■ THE PROBLEM
Please render every line of the listing below as a numbered list, skipping any blank lines. Leave the pictures out.

■ SOURCE MATERIAL
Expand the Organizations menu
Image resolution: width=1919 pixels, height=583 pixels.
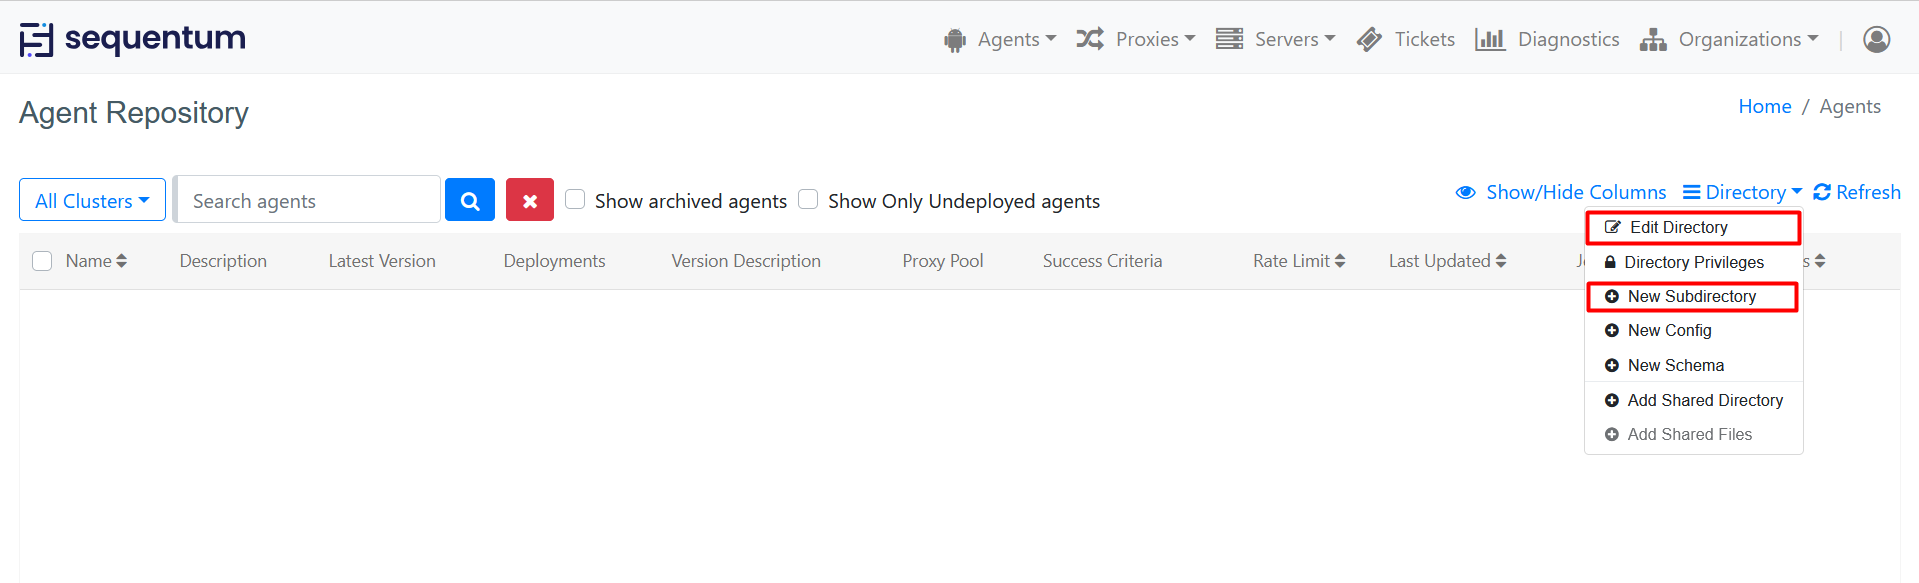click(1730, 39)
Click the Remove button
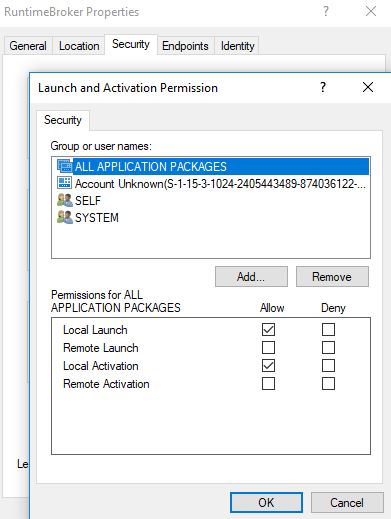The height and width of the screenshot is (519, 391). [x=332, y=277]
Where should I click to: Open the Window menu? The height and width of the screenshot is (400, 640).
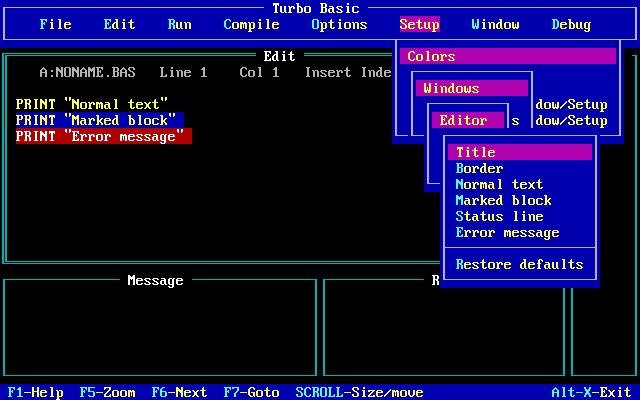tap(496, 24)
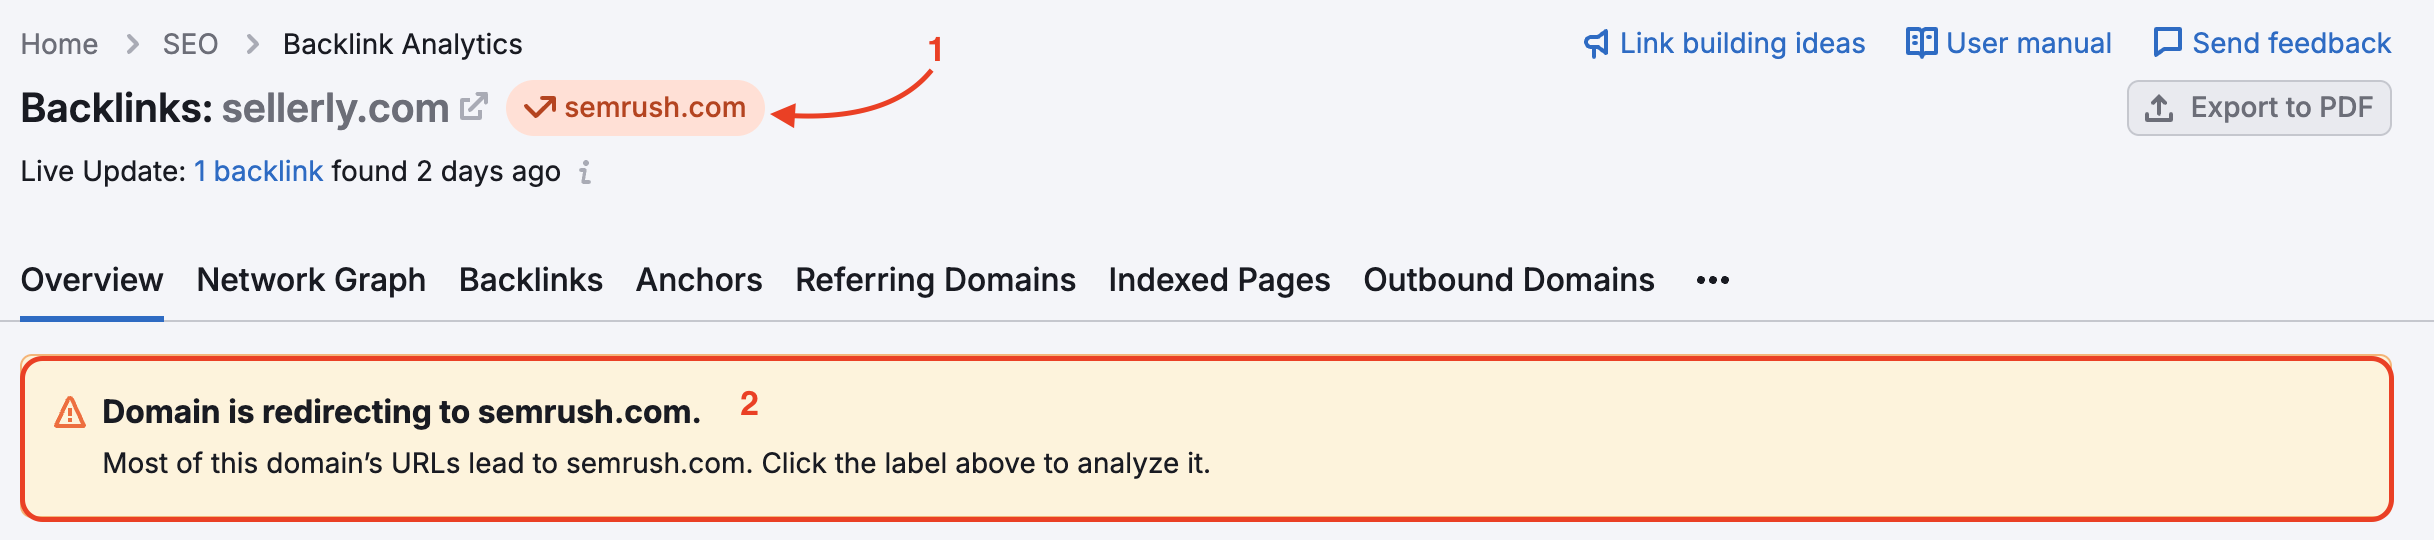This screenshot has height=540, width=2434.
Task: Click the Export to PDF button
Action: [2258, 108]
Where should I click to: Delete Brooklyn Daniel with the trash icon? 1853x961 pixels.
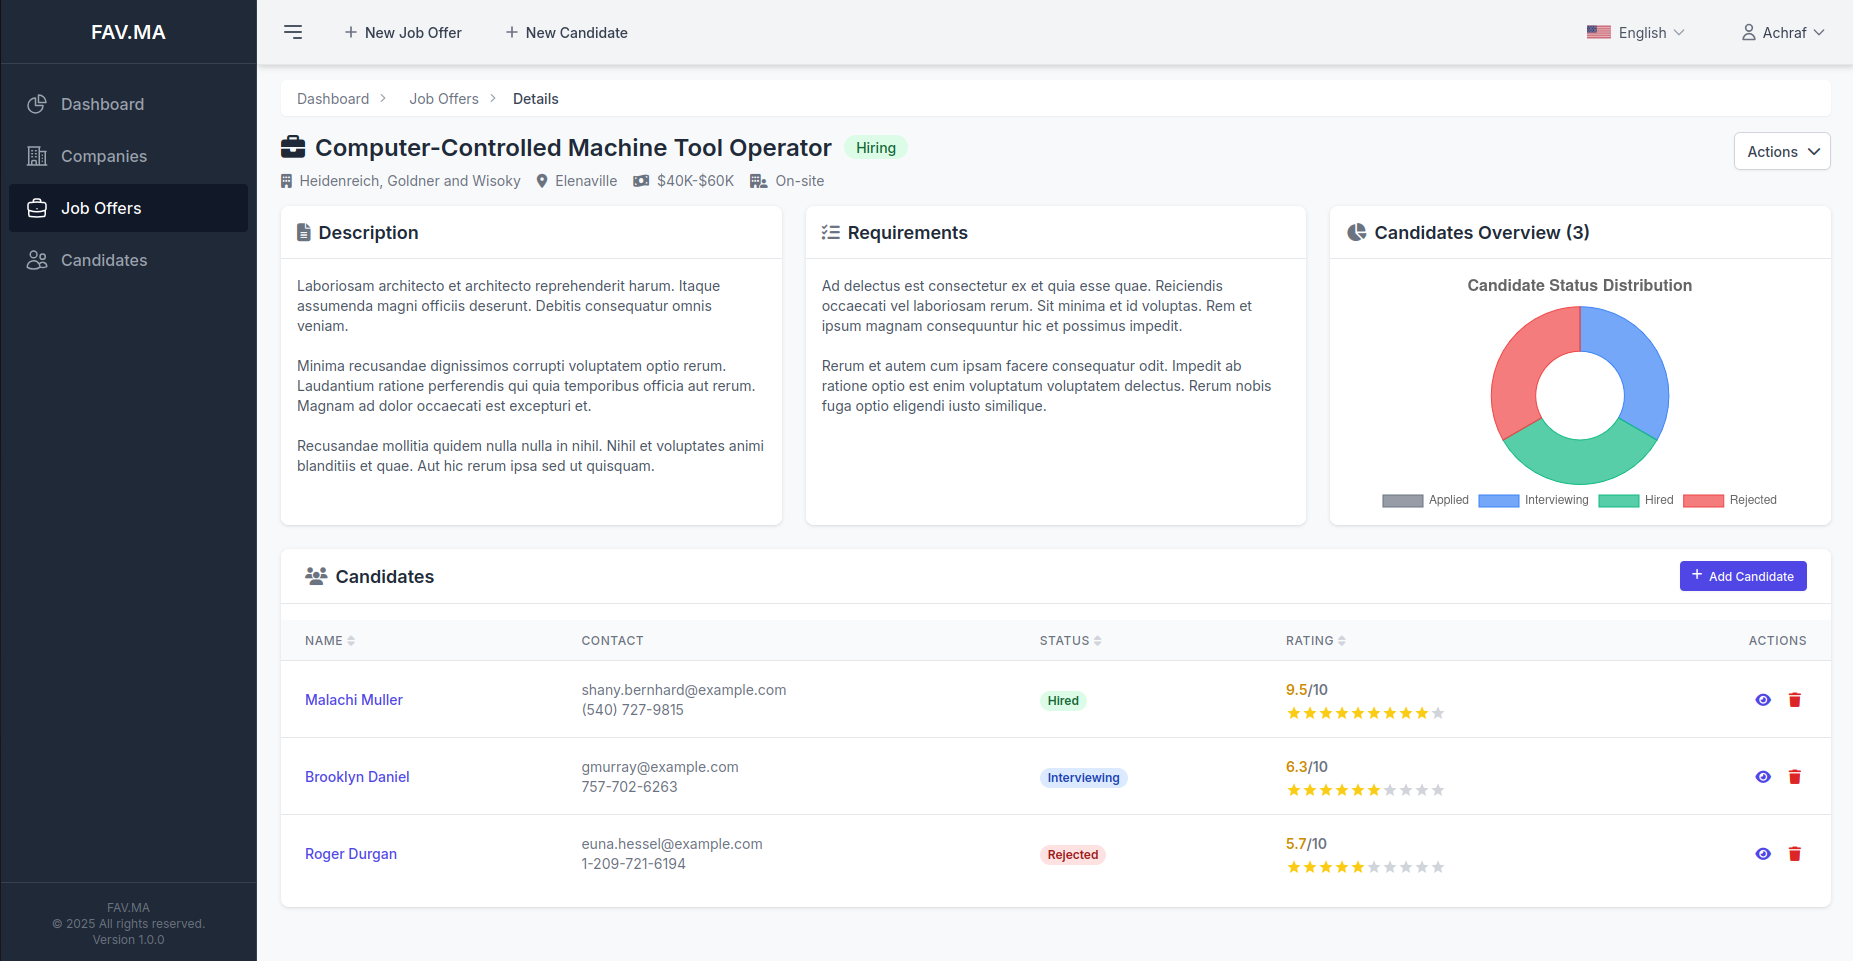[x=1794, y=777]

■ CORRECT RESULT
1. Expand the Organizations menu
2. Image resolution: width=1919 pixels, height=583 pixels.
3. click(1730, 39)
4. Click the Remove button
5. The height and width of the screenshot is (519, 391). [x=332, y=277]
6. Where should I click to: Open the Window menu? The height and width of the screenshot is (400, 640).
7. tap(496, 24)
8. This screenshot has height=540, width=2434.
9. Task: Click the Export to PDF button
10. Action: [2258, 108]
11. Where should I click to: Delete Brooklyn Daniel with the trash icon? 1853x961 pixels.
12. [x=1794, y=777]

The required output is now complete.